Cation and Water Structure, Dynamics, and Energetics in Smectite Clays: A Molecular Dynamics Study of Ca-Hectorite
N Loganathan and AO Yazaydin and GM Bowers and AG Kalinichev and RJ Kirkpatrick, JOURNAL OF PHYSICAL CHEMISTRY C, 120, 12429-12439 (2016).
The incorporation of Ca2+ into smectite minerals is well-known to have a significant effect on the welling behavior and mechanical properties of this environmentally and; technologically important group of materials. Relative to common alkali cations such as Na+, and Cs+, Ca2+ has a larger charge/ionic radius ratio and thus interacts very differently with interlayer water molecules and the oxygens of the clay basal surface. Recent H-2 and Ca-43 NMR studies of the smectite mineral, hectorite, show that the molecular scale interlayer dynamics is quite different with Ca2+ than with alkali cations. Classical molecular dynamics (MD) simulations presented here use a newly developed hectorite model with a disordered, distribution of Li+/Mg2+ substitutions in the octahedral sheet and provide new insight into the origin of the effects of Ca2+ on the structure, dynamics, and energetics of smectite interlayers, The computed basal spacings and thermodynamic properties suggest the potential for formation of stable monolayer hydrates that have partial and complete water contents, a bilayer hydrate, and possible expansion to higher hydration states.
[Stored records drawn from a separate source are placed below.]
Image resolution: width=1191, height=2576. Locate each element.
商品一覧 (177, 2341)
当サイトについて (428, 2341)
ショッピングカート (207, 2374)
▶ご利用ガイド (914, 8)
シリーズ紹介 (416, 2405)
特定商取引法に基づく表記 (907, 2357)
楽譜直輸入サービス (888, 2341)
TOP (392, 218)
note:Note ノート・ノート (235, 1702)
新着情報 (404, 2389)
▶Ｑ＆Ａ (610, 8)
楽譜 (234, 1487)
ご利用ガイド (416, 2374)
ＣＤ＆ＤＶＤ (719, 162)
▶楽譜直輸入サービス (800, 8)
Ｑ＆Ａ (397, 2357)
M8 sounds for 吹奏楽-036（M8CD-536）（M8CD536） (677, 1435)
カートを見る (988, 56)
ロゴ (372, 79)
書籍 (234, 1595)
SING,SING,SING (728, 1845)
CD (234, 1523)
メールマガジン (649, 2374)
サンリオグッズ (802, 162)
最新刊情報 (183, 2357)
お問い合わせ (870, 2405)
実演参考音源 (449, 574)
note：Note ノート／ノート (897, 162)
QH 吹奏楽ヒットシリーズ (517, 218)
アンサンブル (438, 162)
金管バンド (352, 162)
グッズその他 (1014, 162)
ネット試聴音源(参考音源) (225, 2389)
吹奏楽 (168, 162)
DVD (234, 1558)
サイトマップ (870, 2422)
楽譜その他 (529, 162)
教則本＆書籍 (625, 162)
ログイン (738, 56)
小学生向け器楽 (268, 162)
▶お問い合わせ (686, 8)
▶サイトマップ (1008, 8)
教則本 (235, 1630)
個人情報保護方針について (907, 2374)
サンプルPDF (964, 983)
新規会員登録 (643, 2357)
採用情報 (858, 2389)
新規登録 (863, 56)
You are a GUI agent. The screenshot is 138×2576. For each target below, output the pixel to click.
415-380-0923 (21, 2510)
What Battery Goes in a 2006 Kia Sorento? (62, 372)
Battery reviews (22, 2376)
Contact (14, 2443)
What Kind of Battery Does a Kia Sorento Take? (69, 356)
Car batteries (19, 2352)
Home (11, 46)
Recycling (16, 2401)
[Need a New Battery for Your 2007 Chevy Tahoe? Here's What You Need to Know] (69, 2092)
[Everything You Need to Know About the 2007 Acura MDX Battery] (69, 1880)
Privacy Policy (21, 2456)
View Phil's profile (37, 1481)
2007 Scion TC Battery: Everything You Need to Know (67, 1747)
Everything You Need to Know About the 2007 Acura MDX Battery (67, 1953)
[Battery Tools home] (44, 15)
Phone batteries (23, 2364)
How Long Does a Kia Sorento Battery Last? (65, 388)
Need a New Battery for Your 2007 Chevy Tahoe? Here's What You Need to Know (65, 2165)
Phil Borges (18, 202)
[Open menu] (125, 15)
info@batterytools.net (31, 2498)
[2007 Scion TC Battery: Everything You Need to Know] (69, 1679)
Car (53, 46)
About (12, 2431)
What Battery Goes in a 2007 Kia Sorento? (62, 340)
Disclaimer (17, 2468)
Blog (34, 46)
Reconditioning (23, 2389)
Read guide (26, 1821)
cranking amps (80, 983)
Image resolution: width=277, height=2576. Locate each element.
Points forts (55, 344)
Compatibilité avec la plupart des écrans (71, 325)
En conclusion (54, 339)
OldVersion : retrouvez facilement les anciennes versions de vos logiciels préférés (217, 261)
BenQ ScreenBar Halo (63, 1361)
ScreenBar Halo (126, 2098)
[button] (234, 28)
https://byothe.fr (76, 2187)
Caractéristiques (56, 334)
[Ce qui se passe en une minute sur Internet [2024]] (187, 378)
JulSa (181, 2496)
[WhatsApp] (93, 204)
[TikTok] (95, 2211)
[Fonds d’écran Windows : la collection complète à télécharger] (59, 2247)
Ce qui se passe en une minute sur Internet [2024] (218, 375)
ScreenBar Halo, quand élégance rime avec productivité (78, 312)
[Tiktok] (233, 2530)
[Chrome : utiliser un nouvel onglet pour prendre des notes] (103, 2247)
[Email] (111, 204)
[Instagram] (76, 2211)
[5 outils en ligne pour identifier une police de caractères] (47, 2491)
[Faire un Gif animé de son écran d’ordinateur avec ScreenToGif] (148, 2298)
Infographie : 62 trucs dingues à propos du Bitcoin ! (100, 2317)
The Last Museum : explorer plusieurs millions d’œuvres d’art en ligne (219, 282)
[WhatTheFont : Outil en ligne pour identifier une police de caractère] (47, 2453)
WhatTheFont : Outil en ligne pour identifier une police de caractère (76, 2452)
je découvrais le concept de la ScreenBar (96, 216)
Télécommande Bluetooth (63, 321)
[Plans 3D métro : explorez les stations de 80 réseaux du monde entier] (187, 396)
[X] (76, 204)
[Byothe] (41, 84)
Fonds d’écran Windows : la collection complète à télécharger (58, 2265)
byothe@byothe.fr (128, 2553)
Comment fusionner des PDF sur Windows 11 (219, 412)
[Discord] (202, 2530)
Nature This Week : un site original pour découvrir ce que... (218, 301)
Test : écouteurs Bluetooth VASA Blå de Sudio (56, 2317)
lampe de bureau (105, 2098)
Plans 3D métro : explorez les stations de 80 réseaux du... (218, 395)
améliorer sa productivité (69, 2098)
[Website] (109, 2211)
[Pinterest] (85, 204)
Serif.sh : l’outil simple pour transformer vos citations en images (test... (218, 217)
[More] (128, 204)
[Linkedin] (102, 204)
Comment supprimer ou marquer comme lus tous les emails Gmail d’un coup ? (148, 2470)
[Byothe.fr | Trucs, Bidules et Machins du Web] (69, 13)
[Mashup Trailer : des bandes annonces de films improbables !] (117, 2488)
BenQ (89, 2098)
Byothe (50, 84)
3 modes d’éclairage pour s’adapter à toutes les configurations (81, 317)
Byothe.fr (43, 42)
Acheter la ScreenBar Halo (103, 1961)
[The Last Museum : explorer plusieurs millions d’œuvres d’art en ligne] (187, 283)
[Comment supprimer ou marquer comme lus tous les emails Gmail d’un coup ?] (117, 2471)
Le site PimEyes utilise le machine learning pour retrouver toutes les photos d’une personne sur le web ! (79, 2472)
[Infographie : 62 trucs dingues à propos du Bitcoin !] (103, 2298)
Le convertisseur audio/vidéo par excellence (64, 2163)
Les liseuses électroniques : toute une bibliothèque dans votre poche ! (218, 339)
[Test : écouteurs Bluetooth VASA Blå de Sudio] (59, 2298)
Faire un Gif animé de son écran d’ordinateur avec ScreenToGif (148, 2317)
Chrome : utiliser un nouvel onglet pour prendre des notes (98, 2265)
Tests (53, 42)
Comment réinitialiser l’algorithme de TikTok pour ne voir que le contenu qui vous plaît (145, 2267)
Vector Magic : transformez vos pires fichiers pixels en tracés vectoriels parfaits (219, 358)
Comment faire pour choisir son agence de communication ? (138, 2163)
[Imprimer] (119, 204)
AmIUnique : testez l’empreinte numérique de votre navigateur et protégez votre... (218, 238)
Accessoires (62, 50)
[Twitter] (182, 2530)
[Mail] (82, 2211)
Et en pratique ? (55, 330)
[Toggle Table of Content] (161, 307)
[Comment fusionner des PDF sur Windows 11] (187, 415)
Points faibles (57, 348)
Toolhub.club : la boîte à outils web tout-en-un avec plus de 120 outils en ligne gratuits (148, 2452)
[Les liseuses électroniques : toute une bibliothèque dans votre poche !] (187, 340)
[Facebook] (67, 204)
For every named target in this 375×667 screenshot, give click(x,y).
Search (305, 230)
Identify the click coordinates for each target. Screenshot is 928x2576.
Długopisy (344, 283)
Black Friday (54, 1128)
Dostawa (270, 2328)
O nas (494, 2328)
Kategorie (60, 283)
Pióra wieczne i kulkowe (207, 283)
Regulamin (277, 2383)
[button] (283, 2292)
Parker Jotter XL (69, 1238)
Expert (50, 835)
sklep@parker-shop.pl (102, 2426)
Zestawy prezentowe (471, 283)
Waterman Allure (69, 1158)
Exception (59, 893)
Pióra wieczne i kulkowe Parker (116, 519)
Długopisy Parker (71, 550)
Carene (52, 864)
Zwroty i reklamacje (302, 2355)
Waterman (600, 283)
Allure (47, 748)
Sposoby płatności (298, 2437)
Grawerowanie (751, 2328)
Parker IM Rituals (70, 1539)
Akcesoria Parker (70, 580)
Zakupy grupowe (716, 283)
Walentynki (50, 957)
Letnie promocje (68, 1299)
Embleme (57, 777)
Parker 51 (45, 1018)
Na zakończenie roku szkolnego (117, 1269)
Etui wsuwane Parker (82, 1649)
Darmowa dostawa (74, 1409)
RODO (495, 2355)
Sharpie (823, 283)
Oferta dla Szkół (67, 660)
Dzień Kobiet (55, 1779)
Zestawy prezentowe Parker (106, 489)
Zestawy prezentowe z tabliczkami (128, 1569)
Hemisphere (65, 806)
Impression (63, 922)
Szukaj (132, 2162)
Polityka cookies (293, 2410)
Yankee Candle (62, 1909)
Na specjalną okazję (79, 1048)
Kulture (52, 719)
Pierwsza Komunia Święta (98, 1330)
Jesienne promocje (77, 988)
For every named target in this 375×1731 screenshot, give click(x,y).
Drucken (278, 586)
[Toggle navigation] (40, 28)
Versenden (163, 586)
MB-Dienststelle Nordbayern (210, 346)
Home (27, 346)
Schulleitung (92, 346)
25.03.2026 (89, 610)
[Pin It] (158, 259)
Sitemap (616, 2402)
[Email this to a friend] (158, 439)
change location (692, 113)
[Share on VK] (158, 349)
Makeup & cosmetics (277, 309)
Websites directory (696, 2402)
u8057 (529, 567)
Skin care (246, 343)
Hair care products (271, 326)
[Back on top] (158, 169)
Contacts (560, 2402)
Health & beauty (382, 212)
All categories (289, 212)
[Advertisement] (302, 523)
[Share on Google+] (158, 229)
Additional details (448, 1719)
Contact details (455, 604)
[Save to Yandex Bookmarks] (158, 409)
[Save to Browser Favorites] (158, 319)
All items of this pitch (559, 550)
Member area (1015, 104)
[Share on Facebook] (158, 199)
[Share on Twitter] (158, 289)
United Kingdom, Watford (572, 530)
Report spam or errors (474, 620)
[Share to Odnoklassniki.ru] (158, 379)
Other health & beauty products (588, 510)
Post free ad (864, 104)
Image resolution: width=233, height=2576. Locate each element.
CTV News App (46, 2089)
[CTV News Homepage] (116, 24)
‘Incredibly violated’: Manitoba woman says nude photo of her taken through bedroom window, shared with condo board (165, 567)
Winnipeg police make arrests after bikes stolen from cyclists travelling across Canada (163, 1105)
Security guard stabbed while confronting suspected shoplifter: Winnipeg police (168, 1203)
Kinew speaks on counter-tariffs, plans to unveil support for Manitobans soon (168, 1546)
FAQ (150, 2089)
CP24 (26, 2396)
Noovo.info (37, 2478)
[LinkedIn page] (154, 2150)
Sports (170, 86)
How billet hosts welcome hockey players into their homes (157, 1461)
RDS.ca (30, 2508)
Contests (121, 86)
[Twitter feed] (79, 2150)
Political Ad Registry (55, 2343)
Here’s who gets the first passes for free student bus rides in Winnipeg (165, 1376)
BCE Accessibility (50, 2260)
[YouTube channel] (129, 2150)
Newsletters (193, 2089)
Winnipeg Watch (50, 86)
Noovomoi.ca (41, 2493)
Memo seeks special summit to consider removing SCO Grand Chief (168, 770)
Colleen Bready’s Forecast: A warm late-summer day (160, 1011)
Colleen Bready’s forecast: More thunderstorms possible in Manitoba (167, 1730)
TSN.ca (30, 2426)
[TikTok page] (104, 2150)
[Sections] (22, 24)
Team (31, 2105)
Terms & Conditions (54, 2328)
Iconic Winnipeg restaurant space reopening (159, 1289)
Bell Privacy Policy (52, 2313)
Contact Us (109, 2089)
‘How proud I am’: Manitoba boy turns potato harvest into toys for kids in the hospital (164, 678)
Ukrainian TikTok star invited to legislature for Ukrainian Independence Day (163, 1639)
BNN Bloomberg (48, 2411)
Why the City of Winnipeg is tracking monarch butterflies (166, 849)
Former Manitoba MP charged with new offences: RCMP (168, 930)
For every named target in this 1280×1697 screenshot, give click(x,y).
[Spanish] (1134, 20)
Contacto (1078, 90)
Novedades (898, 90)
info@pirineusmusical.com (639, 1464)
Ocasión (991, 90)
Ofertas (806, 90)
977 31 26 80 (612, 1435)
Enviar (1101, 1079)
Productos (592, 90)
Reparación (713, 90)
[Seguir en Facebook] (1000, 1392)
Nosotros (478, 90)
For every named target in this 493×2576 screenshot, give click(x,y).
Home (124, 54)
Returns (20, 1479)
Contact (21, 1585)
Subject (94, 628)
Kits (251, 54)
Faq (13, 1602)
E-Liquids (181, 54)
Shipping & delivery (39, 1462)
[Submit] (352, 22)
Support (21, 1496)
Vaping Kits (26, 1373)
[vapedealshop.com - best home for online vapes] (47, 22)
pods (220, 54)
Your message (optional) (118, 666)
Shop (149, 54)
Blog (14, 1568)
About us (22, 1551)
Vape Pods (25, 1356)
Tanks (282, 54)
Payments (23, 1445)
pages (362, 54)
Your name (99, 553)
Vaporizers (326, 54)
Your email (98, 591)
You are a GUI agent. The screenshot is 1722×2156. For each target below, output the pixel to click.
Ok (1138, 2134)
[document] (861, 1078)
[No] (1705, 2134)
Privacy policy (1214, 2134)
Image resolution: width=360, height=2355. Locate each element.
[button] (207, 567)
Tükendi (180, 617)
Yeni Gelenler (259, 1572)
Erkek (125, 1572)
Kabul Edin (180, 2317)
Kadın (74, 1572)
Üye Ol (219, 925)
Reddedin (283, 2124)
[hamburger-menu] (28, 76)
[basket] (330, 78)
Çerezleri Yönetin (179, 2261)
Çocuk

The system hydration energies are comparable to those previously calculated for Ca- montmorillonite and are more negative than for Cs- and Na-hectorite due to the higher hydration energy of Ca2+. The coordination environments of Ca2+ change significantly with increasing interlayer hydration, with the extent of coordination to basal oxygens decreasing as the number of interlayer molecules increases. On external (001) surfaces, the H2O molecules closest to the surface are adsorbed at the centers of ditrigonal cavities and bridge Ca2+ to the surface. The Ca2+ ions on the external surface are all in outer-sphere coordination with the basal oxygens of the surface, and the proximity-restricted region with a significant number of Ca2+ is approximately 6 angstrom thick. Quantification of these interactions provides a basis for understanding intercalation of Ca2+ by organic species and smectite minerals.